Monday, 2 May 2011

Tax on oil and gas production from 20% to 32%

Recently Chancellor George Osborne raised supplementary tax on oil and gas production from 20% to 32%; even though there were warnings that this will limit exploration (of oil and gas) and make the UK more dependent on imports from Russia and other overseas sources.

The Treasury said the supplementary charge on oil and gas companies allow the government to lower fuel duty for motorists struggling with high prices at a time of austerity.

So what are the repercussions on companies so far?

Last month, Oil & Gas UK, the trade association representing the offshore sector, said the new tax could cost the industry £50 billion over the next 10 years.

Centrica, the owner of British Gas, says it might shut one of its major gas fields! The company is closing three fields in Morecambe Bay for a month of maintenance, and says it might not reopen one of them. Morecambe Bay produces about 6% of the UK's annual gas requirements, or up to 12% of residential gas demand, according to Centrica. 

The company last month signed a deal with Qatar to provide up to 10% of the UK’s gas requirement for the next three years.

Other big operators including Chevron and Royal Dutch Shell have said the tax change, which is the third in ten years, will make it difficult to deal with the UK tax system.

A string of firms, including the Norwegian giant Statoil and Valiant Petroleum, have cancelled or delayed plans for North Sea (which is where the tax is being enforced) exploration following the Chancellor's announcement.

It is also important to keep in mind how investors in such companies are thinking, they will undoubtedly be revaluating all these opportunities in light of the tax increase!

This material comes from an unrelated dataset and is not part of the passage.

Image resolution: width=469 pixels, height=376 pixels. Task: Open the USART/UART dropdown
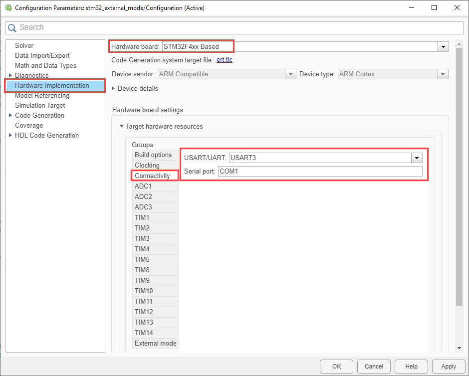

Labour's finance spokesman Ed Balls said "The consequence of this rushed and botched decision is that companies are reconsidering their future in Britain and we risk losing jobs and investment as well as secure energy supplies. Labour will be pushing in Parliament this week for George Osborne to review his decision.'' 

Will Labour get their way or will these companies find themselves in a situation requesting our help (assuming we are big shot lawyers ;) )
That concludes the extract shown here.